Weyhe - Von Philipp Köster. Die Gemeinde Weyhe hat zwei bedeutsame Stellen im Fachbereich Bau, Planung und Umwelt neu besetzt. Simone Irmscher ist die neue Stadtplanerin, die die Aufgaben vom erkrankten Matthias Schwebke übernimmt. Dierk Heitmanns Fachgebiet ist die Straßenunterhaltung.

Als Stadtplanerin bohrt Irmscher gleich ein dickes Brett: Die 29-Jährige kümmert sich um das große Projekt Ortskernentwicklung in Leeste. Seit August ist sie bei der Gemeinde beschäftigt, das Thema Leeste ist der gebürtigen Chemnitzerin aber schon „ans Herz gewachsen“. „Mit viel Freude und Herzblut“, wie sie sagt, hat sie sich der Umsetzung erster Projektteile gewidmet. So gibt sie neugierigen Bürgern ebenso Auskunft über Aspekte des geltenden Baurechts wie Investoren, die sich zum Beispiel für das Grundstück der Kirchengemeinde an der Schulstraße interessieren.

Irmscher, die schon als Stadt- und Regionalplanerin in Cottbus sowie in einem Bremer Ingenieurbüro gearbeitet hat, versichert, dass sich im kommenden Jahr viel in Leeste verändern wird. In ihrem Büro hat sie ein Modell vom Areal am Henry-Wetjen-Platz. „Ich ordne die kleinen Holzgebäude an, um später einen Plan gestalten zu können, sagt die 29-Jährige.

Ins Zimmer nebenan im Erdgeschoss des Rathauses ist vor einigen Wochen Dierk Heitmann eingezogen. Der Bauingenieur verfolgt im Fachbereich Bau, Planung und Umwelt ein schlicht klingendes Motto: „Straßen sollen so sein, dass man sie benutzen kann.“

In Weyhe kann man das nicht überall optimal, um es vorsichtig zu formulieren. Bürgermeister Andreas Bovenschulte hat in den neun Ortsteilversammlungen vor allem oft von der mangelnden Entwässerung auf und an Straßen gehört.

Dirk Heitmann, seit Oktober bei der Gemeinde angestellt, verspricht: „Da sind wir dran.“ Die Ursache für die Entwässerungproblematik seien oft zu schmale Straßen. Auch die Seitenräume seien häufig zu schmal.

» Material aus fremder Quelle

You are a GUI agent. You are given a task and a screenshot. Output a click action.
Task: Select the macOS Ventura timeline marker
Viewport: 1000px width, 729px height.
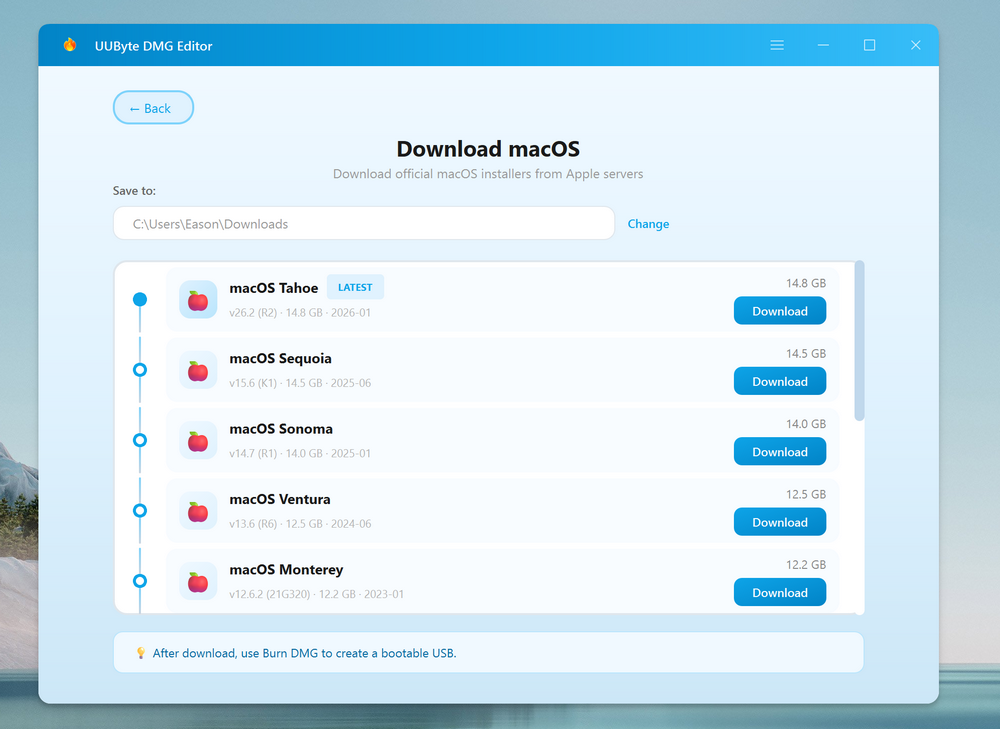coord(140,510)
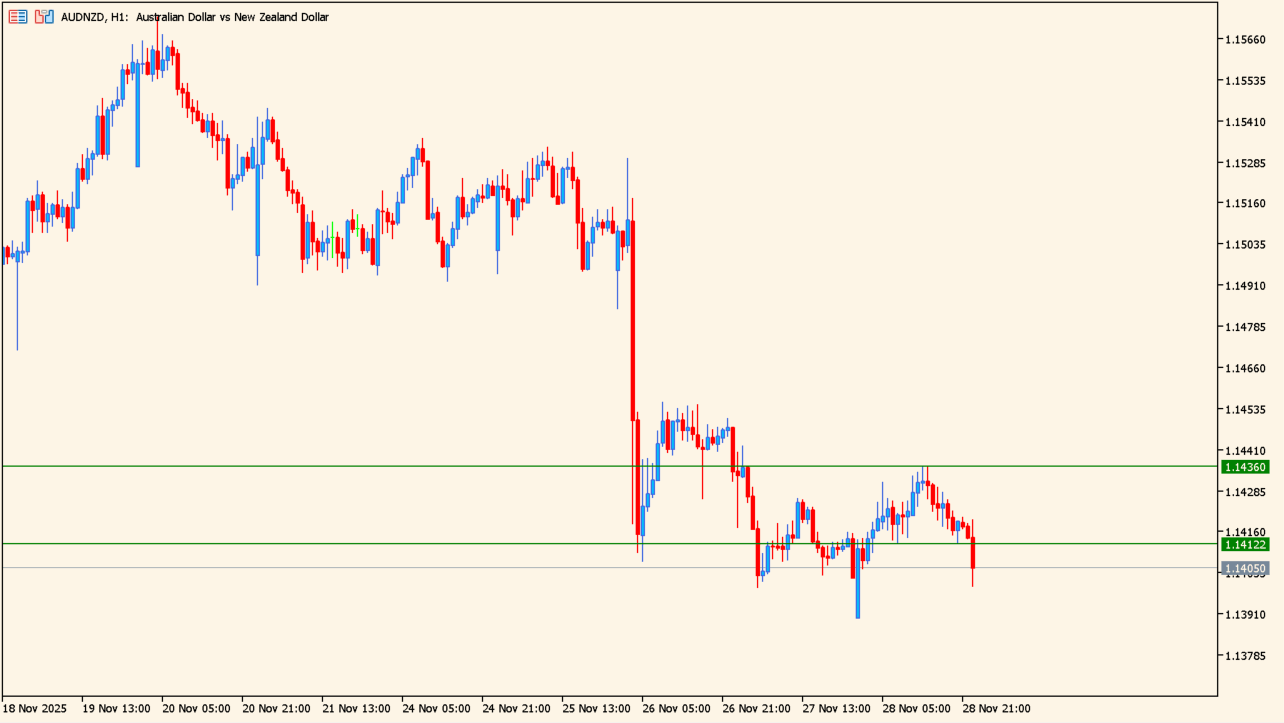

Um Begegnungsverkehr zu ermöglichen, hätte man die Seitenräume meist geschottert. Doch irgendwann bildeten sich wieder neue Schlaglöcher, die sich nach Regen mit Wasser füllen. „Wir streben eine Umorientierung an, was die Befestigung der Seitenräume angeht“, sagt der 32-Jährige und verweist auf Betonrasengittersteine als Möglichkeit. Für das kommende Jahr hat Dierk Heitmann, was die Sanierung angeht, den Heckenweg im Jeebel auf der Agenda. Neu hergestellt wird der zweite Abschnitt des Dobbenwegs/Am Dobben in Kirchweyhe. Apropos Straßenneubau: Auch das ist eine Erkenntnis der Bürgergespräche von Verwaltungschef Bovenschulte, dass die Leute wegen der Beteiligung an den Kosten zu 90 Prozent nach Möglichkeit gerne auf einen Komplett-Neubau verzichten. „In manchen Fällen ist das aber nicht möglich“, sagt der Bürgermeister.